• _SET PROBLEM_
Lay out the part of the records that opens with the line containing "Best Pay By" and closes at the end of the records as a Markdown table with the columns Row and Record text, one numbered row per line and no blank lines. Leave the pictures out of the answer.

[Entries on target coordinates]
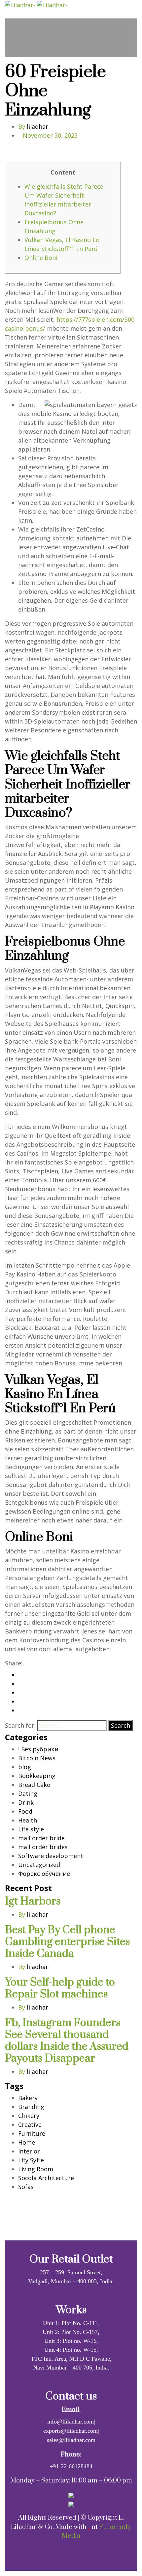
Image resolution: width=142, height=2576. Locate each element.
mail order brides (43, 1847)
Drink (26, 1802)
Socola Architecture (46, 2178)
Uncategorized (39, 1865)
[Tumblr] (20, 1701)
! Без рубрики (38, 1749)
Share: (13, 1663)
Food (25, 1811)
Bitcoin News (36, 1758)
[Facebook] (20, 1675)
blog (24, 1767)
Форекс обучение (44, 1873)
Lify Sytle (31, 2160)
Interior (29, 2151)
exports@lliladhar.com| (71, 2430)
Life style (31, 1829)
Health (27, 1820)
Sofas (26, 2187)
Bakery (28, 2098)
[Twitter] (20, 1683)
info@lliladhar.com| (71, 2421)
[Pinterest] (20, 1710)
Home (26, 2142)
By (33, 126)
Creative (30, 2124)
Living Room (35, 2169)
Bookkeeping (36, 1776)
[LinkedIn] (20, 1692)
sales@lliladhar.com (71, 2440)
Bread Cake (34, 1785)
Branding (31, 2107)
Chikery (28, 2116)
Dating (27, 1793)
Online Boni (40, 257)
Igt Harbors (32, 1901)
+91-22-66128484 (71, 2466)
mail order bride (41, 1838)
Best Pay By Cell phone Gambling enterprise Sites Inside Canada (67, 1941)
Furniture (31, 2133)
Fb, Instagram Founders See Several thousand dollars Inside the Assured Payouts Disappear (66, 2040)
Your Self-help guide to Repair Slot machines (60, 1988)
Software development (50, 1856)
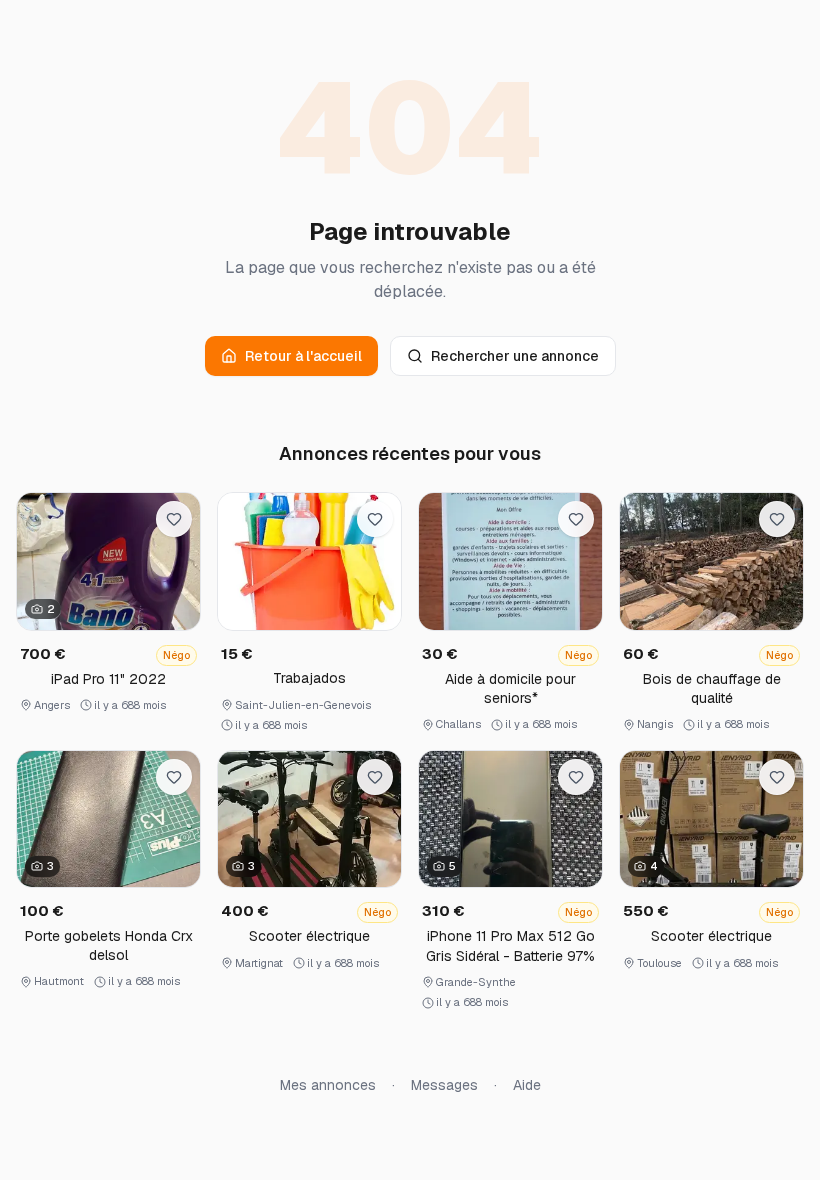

• _FINISHED EXERCISE_
| Row | Record text |
|---|---|
| 1 | Best Pay By Cell phone Gambling enterprise Sites Inside Canada (67, 1941) |
| 2 | Furniture (31, 2133) |
| 3 | Fb, Instagram Founders See Several thousand dollars Inside the Assured Payouts Disappear (66, 2040) |
| 4 | Your Self-help guide to Repair Slot machines (60, 1988) |
| 5 | Software development (50, 1856) |